Paarproblematische Bemerkungen wie "Ich liebe dich, aber I mog di net" oder auch leicht sarkastische Wortspiele berufsspezifischer Sterbearten wie "Der Turner verreckt, der Automechaniker schmiert ab, der Spanner ist weg vom Fenster" etc. fanden großen Anklang beim Publikum.

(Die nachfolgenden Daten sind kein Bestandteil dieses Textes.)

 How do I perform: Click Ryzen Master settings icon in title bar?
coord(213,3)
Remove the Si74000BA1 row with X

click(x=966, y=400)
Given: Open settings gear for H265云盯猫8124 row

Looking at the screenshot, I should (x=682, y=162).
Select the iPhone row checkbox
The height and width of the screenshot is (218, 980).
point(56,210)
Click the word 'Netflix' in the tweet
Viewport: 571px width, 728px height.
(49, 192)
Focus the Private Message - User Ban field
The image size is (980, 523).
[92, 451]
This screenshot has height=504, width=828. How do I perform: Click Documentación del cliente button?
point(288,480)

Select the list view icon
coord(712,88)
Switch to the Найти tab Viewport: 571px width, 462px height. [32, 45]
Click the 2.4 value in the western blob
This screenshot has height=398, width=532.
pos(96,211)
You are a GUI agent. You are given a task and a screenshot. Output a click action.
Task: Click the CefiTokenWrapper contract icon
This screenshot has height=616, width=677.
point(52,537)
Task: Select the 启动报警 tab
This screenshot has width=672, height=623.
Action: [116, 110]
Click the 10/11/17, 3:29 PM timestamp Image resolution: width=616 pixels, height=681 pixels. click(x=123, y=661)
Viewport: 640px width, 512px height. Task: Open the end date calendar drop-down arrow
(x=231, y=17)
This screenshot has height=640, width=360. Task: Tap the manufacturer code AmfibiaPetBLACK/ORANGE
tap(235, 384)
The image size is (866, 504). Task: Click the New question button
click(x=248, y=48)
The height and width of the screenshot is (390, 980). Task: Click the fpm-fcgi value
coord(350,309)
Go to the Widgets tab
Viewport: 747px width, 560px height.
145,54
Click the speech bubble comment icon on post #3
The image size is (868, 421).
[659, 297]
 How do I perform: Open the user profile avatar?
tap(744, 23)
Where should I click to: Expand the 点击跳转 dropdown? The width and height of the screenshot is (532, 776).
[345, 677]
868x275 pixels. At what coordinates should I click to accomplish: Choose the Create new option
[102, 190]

Die Piano-Parts im ersten Set, darunter viele Eigenkompositionen hatten die Titel "Bottom -Land-Boogie", "Schmittisch Airways", "des geht net guat" , "Boogie&'Woogie Jump", "Der Mardar war do" und das Fremdwort-Spiel "der Nektar ist ein Fluß".

Publikum gab die Einlage

In der Pause gab es kollektives Boogie-Piano-Spiel der zahlreich anwesenden Hobby-Pianisten aus der Region.
Im zweiten Teil steigerte Martin Schmitt nochmal die ohnehin schon heftige Gangart. Piano-Riffs im Höchsttempo , schmissige Texte und Gesangsproben mit dem Publikum brachten viel Abwechslung und Spaß.
Die Titel "Aufbassn",und der "Lebensrücklauf" wurden ebenfalls von Martin Schmitt selbst geschrieben und komponiert.
Nach lang anhaltenden Standing Ovations durch das faszinierte Publikum gab es um 23 Uhr noch die gewünschten Zugaben. Verniedlicht und komisch gesungen "Sex Bomb" , "Cameleon"-Blues Improvisation zu drei Händen, im Duo mit Bühnen-Chef Peter Kleinhenz und "Hit the road jack" mit Martins Mundtuba .
Beim Cool-Down nach dem Konzert brillierten noch am Barflügel die Boogie- und Jazz-Pianisten Michael Wolz aus Würzburg, Lutz König aus Bebra, Wolgang Brück aus Bad Hersfeld zusammen mit Martin Schmitt im "Midnight workshop".